Kurz danach kam Megan mit warmem Wasser und einem sauberen Nachthemd, und während ich mich wusch und umzog, holte sie Glühwein und gutes Weizenbrot mit Rosinen darin. Sie sah mir zu, bis ich gegessen und getrunken hatte, und brachte Alys hinaus in den Garten und wieder zurück. Sie erzählte mir, Mistress Margery und dem kleinen Johnny ginge es gut, und ich hätte beiden das Leben gerettet. Dann deckte sie mich zu und ließ mich allein, und ich schlief bis zum Abend. Falls ich irgendwelche Träume hatte, hatte ich sie vor dem Aufwachen schon vergessen.
Bis zum Fest von Imbolc, das Christen Lichtmess nannten, hatte ich das vierte Hemd fertig. Ich bewahrte sie in der Holztruhe in meinem Zimmer auf, mit getrockneten Kräutern dazwischen. Liam, Diarmid, Cormack, Conor. Nun hatte ich keine Mieren mehr übrig. Der scharfäugigen Lady Anne war aufgefallen, dass ich keine eigene Arbeit mehr hatte, und sie brachte mir ein langweiliges Stück Näharbeit, um mich zu beschäftigen. Ich arbeitete langsam, denn meine Hände hatten nicht die Beherrschung für solche Tätigkeiten, falls sie sie je gehabt hatten. Wunden zu nähen oder ein Kind in die Welt zu holen, war eine Sache. Eine Nadel, die so winzig war, dass man sie kaum sehen konnte, zu benutzen, um die winzigsten Stiche zu machen, war etwas ganz anderes. Lady Anne sah mit hochgezogenen Brauen zu, als ich immer ungeduldiger wurde. Als wir am Ende des Tages fertig waren, nahm sie mich beiseite. Ich hatte das Gefühl, dass sie mir gegenüber seit der Geburt von Margerys Kind noch mehr abgekühlt war. Das war seltsam. Etwas beunruhigte sie, das sah ich an der Art, wie sie mich unter geschlossenen Lidern her beobachtete. Und dennoch, ich hatte nichts getan, um sie zu beleidigen. Ich dachte beinahe, dass sie auf irgendeine Weise Angst vor mir hatte. Ich wusste nicht, warum.
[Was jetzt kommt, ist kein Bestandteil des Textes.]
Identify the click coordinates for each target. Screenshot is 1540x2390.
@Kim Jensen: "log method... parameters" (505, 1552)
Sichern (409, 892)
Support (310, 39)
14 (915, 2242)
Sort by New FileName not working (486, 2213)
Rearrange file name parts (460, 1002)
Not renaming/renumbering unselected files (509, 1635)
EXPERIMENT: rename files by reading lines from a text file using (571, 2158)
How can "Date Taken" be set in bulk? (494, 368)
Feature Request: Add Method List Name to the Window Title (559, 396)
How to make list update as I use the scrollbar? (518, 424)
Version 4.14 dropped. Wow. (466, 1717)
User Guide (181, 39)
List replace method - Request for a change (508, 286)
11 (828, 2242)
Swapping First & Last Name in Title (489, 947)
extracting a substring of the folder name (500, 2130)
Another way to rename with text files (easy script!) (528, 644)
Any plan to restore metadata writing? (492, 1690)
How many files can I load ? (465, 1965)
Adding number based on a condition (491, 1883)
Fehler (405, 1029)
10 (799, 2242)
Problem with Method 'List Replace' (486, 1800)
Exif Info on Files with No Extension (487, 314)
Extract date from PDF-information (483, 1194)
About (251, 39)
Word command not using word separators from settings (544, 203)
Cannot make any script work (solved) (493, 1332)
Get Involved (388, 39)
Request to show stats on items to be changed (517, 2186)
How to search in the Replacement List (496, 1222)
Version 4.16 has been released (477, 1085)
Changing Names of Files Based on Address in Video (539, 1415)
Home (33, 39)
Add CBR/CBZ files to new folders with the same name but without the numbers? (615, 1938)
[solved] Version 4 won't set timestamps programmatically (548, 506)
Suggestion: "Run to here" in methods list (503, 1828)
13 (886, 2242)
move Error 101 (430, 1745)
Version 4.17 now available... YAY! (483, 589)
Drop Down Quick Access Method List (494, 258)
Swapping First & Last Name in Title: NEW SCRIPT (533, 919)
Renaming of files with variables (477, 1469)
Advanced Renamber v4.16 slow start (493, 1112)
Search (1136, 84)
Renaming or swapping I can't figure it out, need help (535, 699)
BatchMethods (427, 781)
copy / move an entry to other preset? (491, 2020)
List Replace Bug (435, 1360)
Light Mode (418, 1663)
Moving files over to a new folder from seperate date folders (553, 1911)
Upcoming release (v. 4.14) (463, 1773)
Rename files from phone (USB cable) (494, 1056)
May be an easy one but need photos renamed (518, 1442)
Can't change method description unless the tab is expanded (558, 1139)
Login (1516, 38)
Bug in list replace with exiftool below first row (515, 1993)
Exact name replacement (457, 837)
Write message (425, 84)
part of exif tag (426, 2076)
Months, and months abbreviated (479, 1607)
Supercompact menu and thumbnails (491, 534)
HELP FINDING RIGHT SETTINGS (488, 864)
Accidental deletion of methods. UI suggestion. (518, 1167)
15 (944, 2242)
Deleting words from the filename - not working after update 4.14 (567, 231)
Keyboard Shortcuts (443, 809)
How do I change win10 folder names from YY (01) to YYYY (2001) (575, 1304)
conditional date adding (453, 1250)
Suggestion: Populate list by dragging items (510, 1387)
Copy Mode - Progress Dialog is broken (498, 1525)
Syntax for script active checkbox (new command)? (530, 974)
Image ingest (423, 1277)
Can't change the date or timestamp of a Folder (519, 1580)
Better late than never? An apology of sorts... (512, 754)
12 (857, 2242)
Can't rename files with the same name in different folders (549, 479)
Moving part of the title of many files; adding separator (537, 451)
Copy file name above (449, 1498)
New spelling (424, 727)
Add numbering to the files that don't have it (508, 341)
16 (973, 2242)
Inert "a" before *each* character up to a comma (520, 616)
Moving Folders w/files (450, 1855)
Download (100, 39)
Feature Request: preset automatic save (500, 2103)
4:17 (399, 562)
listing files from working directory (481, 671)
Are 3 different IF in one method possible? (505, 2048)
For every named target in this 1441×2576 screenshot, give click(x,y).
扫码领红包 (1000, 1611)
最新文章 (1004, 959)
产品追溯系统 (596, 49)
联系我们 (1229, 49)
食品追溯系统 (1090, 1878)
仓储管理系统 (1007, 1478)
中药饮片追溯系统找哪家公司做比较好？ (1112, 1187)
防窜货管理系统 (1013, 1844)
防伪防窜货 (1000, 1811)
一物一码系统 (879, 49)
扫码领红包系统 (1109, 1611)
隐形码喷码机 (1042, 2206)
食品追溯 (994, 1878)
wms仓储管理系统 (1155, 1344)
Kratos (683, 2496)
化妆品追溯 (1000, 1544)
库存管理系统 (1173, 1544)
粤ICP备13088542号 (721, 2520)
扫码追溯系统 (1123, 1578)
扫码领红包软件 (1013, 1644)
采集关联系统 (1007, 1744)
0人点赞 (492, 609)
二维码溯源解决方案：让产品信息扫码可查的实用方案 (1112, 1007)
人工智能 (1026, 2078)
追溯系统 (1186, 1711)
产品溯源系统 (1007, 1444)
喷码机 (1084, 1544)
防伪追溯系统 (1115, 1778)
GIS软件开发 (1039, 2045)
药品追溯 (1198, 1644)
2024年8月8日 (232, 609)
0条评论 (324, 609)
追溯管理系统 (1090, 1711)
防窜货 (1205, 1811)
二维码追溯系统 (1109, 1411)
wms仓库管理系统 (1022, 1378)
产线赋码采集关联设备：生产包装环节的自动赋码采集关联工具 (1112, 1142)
»Das Säumen fällt dir schwer«, stellte sie fest. »Aber das ist eine Arbeit, die ich selbst einer Achtjährigen überlassen würde. Deine Erziehung in häuslichen Angelegenheiten hat offenbar Grenzen. Es scheint, du bist nicht einmal zu so einfachen Dingen imstande. Und dennoch, wenn du so lange unter unserem Dach bleiben willst, musst du dich nützlich machen, Jenny. Vielleicht sollte ich etwas Einfacheres für dich finden.«
Es war eine Gelegenheit. Es war immer noch eine Sternmierenpflanze in meinem Korb, die ich für einen solchen Zweck aufgehoben hatten. Ich schluckte meinen Ärger herunter und zeigte ihr, was ich wollte. Nein, nicht eure Arbeit. Das da. Ich muss diese Arbeit tun. Aber ich brauche mehr von diesen Pflanzen. Ich – gehe – ernte diese Pflanze. Schneiden – sammeln.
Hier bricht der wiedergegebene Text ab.